11 of 11 people found the following review helpful
Cultural history of Anglo Irish relations,
This review is from: Castle Rackrent (Oxford World's Classics) (Paperback)
A social satire on Anglo-Irish relations during early nineteenth century, the asks the qustion 'What is is to be Irish'? A period of great social turmoil between the two countries heightened by the industrial revolution's impression on the working classes in England, the novel sees the author navigating through a difficult minefield writing an Irish catholic narrator for an English market place! The Anglo-Irish Rackrent landlords claim an Irish Catholic heritage, but forfeit that personal history for the ephemeral run of the estate. The disenfranchised tenant farmers are forced to yield their produce to support the Rackrents' absurd behaviours. In the middle of this dynamic stand the novel's two most developed and challenging characters, Sir Condy Rackrent and Jason McQuirk, Thady's son. Raised in identical circumstances, these two leave open to question the ultimate judgment on the future of Ireland; With Condy as a new line of Irish aristocracy or Jason, representing the model for the 'British' assimilated Irishman.

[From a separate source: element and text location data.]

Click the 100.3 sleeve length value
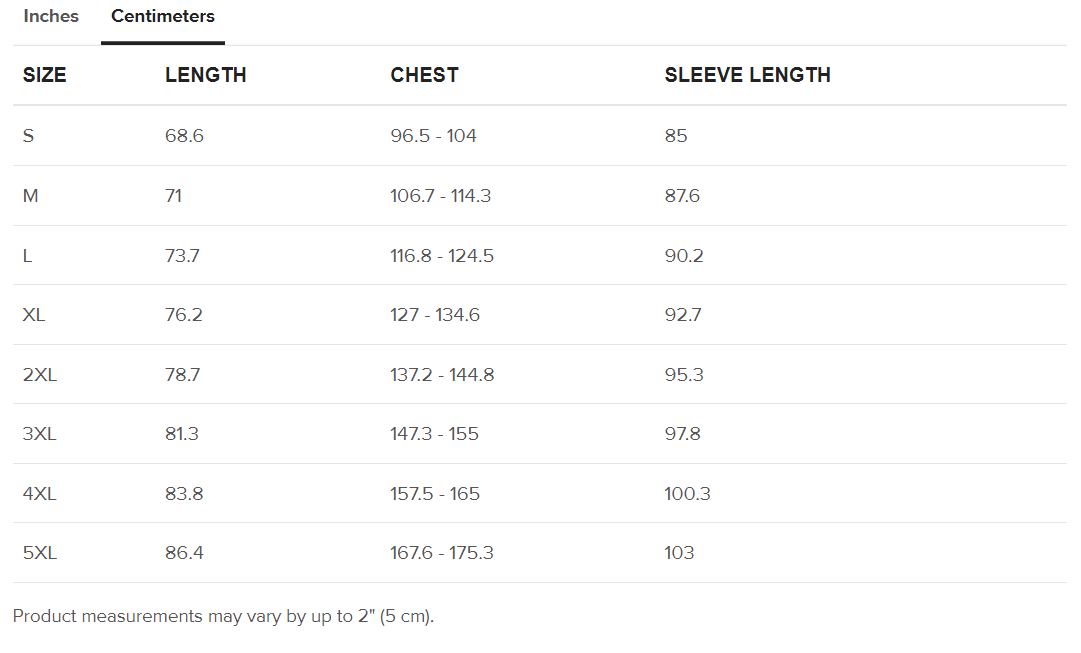The width and height of the screenshot is (1081, 653). coord(687,494)
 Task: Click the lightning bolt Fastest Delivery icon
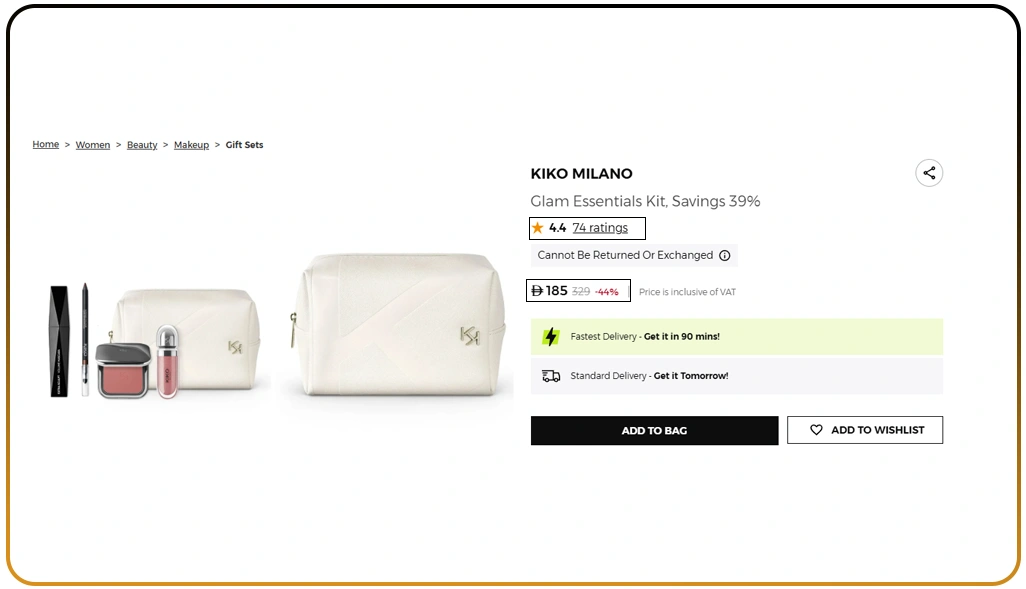click(552, 337)
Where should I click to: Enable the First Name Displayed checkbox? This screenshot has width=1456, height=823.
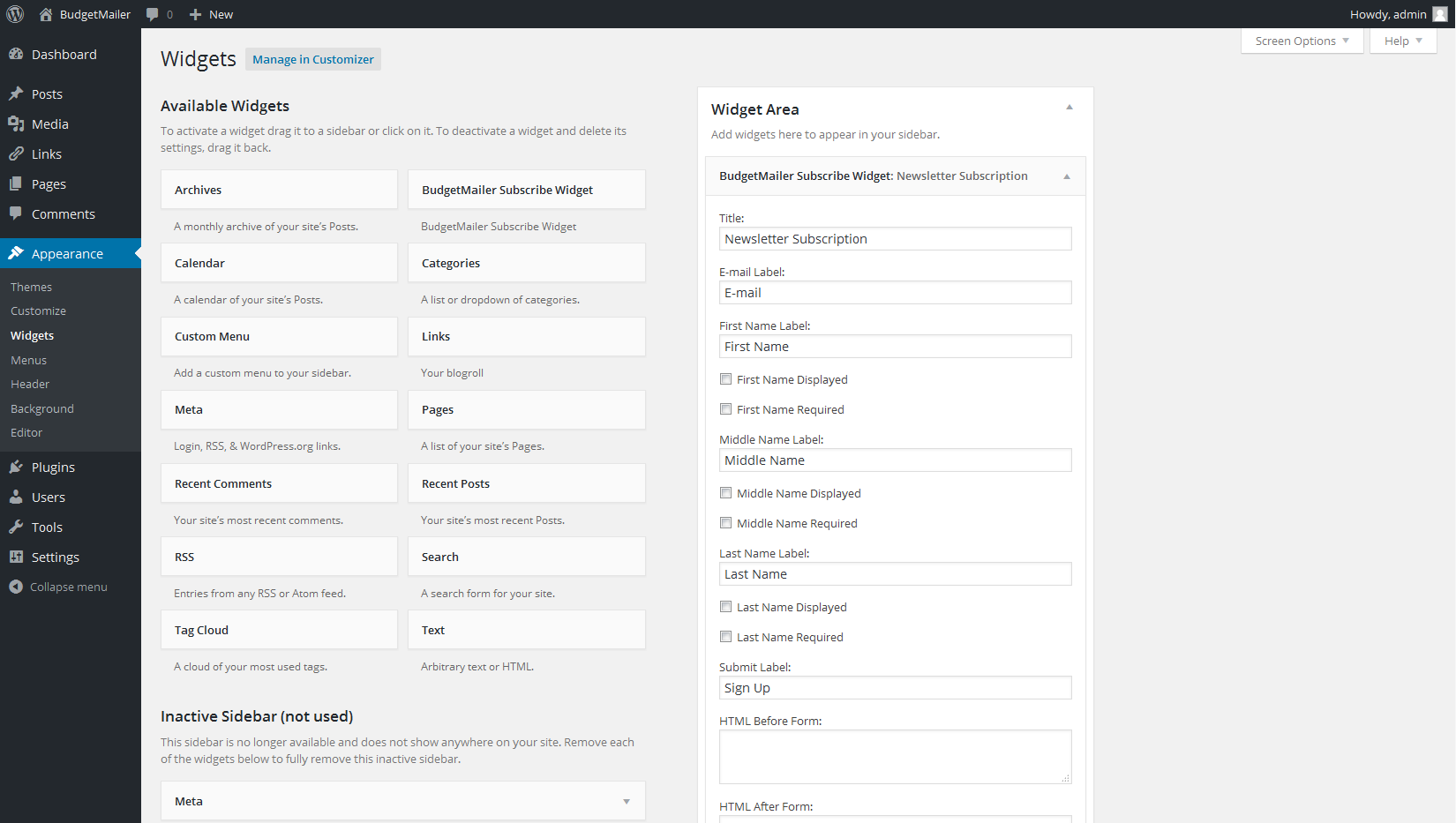(725, 379)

Edgeworth carefully navigates herself around the novel opening the question of Irishness to the English reader without alienating either audience through the use of a glossary and internal footnotes which are devices used to try and neutralize the foreignness and threat of the Irish for Edgeworth's intended English audience, and allow us also an attempt also to understand this position of 'Irishness'.